What to work on
When you reach the line in the data below that contains "Instruction: Show tab", please start repeating lines exactly, and stop after the line that contains "Given: Click the 游戏 controller icon", repeating nothing else.
___ Listed entries ___
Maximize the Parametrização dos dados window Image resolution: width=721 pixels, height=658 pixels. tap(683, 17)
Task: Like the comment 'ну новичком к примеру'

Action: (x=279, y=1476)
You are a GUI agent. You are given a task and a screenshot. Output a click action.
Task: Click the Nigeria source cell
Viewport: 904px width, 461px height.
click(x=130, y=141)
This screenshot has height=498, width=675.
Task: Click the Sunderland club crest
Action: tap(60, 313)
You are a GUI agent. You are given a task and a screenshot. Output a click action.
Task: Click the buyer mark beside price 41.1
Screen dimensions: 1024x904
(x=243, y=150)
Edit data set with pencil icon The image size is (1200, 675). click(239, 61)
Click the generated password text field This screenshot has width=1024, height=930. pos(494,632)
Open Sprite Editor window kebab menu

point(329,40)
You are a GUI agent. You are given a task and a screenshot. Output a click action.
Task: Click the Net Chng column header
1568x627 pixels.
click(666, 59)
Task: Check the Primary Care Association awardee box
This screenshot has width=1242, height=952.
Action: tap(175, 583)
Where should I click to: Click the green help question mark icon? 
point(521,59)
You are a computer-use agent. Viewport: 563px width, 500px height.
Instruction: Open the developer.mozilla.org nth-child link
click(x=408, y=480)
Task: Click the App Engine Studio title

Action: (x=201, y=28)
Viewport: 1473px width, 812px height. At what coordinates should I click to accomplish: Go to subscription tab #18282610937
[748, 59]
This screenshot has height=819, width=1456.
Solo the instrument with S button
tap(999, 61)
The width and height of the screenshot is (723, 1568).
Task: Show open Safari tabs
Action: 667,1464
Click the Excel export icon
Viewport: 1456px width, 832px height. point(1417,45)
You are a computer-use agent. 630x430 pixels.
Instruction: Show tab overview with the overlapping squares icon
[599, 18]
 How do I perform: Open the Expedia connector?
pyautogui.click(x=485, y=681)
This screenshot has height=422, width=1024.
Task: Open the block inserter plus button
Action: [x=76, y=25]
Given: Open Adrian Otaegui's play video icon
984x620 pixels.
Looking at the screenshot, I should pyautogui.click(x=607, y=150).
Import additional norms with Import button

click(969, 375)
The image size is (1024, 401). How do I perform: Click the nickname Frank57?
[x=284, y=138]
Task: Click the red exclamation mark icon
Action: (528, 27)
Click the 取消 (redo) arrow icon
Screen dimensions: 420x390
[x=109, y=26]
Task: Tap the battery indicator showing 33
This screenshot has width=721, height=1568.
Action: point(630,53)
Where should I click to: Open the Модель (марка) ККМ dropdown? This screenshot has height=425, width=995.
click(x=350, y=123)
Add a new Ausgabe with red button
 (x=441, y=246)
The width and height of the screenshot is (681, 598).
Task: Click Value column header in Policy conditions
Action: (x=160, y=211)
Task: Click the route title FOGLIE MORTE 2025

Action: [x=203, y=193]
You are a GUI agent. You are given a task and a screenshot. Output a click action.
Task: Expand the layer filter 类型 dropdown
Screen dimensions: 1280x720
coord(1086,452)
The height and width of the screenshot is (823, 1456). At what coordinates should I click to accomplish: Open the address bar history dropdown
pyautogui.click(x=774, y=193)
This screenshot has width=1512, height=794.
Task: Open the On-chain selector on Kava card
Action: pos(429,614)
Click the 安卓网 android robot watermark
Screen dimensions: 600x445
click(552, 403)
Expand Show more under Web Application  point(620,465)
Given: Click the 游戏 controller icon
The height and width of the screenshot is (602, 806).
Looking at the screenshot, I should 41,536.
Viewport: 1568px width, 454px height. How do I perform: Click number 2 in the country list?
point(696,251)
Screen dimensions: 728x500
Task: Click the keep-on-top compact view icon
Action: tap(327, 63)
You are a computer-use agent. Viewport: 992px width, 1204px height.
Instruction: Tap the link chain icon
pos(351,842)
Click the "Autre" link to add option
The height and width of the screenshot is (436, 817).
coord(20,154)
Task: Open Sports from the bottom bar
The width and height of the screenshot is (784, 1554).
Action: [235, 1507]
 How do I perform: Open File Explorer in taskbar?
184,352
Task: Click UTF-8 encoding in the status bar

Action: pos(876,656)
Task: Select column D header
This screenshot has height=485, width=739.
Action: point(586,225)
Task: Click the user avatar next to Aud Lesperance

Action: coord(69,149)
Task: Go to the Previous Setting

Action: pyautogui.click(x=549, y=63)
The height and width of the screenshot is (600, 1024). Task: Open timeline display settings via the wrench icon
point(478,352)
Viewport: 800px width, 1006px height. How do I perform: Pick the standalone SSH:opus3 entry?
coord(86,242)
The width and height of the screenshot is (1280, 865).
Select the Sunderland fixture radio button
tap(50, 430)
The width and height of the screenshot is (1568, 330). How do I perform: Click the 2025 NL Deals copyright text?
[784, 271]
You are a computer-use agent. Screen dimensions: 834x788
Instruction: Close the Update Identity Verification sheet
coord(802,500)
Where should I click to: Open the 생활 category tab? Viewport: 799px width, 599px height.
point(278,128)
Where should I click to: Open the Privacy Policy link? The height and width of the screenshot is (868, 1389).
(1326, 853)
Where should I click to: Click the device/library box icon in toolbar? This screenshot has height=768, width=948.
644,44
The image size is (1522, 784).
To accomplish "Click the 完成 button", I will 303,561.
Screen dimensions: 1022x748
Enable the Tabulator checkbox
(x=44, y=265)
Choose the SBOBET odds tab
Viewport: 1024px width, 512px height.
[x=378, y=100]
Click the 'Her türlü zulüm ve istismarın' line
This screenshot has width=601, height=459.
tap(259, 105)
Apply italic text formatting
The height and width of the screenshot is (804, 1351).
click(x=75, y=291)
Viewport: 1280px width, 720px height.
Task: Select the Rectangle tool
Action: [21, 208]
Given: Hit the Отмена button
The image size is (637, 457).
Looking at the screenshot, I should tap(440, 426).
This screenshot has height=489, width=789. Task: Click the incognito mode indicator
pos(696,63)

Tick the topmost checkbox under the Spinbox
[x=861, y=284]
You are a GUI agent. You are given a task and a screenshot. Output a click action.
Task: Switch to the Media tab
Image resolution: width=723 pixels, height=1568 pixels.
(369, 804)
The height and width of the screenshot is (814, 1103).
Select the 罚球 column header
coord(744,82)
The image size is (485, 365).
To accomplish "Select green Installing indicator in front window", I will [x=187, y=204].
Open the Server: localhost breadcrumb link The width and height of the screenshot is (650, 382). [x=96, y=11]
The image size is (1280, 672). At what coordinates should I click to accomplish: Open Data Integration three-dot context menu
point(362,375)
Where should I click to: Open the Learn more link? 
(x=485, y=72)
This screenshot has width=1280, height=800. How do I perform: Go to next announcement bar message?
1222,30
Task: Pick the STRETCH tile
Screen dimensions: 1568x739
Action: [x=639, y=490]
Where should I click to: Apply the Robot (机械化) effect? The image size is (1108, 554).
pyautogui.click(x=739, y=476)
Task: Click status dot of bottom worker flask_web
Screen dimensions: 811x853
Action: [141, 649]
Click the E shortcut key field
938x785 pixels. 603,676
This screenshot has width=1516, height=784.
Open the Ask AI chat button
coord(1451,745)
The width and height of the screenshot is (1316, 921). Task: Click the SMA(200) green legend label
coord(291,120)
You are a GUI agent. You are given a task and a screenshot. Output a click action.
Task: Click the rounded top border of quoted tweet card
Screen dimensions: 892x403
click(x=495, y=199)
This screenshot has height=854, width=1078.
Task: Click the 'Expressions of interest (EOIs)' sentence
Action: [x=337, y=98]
___
Task solution
Instruction: Show tab overview with the overlapping squares icon
[599, 18]
 How do I perform: Open the Expedia connector?
pyautogui.click(x=485, y=681)
This screenshot has height=422, width=1024.
Task: Open the block inserter plus button
Action: [x=76, y=25]
Given: Open Adrian Otaegui's play video icon
984x620 pixels.
Looking at the screenshot, I should pyautogui.click(x=607, y=150).
Import additional norms with Import button

click(969, 375)
The image size is (1024, 401). How do I perform: Click the nickname Frank57?
[x=284, y=138]
Task: Click the red exclamation mark icon
Action: (528, 27)
Click the 取消 (redo) arrow icon
Screen dimensions: 420x390
[x=109, y=26]
Task: Tap the battery indicator showing 33
This screenshot has width=721, height=1568.
Action: point(630,53)
Where should I click to: Open the Модель (марка) ККМ dropdown? This screenshot has height=425, width=995.
click(x=350, y=123)
Add a new Ausgabe with red button
 (x=441, y=246)
The width and height of the screenshot is (681, 598).
Task: Click Value column header in Policy conditions
Action: (x=160, y=211)
Task: Click the route title FOGLIE MORTE 2025

Action: [x=203, y=193]
You are a GUI agent. You are given a task and a screenshot. Output a click action.
Task: Expand the layer filter 类型 dropdown
Screen dimensions: 1280x720
coord(1086,452)
The height and width of the screenshot is (823, 1456). At what coordinates should I click to accomplish: Open the address bar history dropdown
pyautogui.click(x=774, y=193)
This screenshot has width=1512, height=794.
Task: Open the On-chain selector on Kava card
Action: pos(429,614)
Click the 安卓网 android robot watermark
Screen dimensions: 600x445
click(552, 403)
Expand Show more under Web Application  point(620,465)
Given: Click the 游戏 controller icon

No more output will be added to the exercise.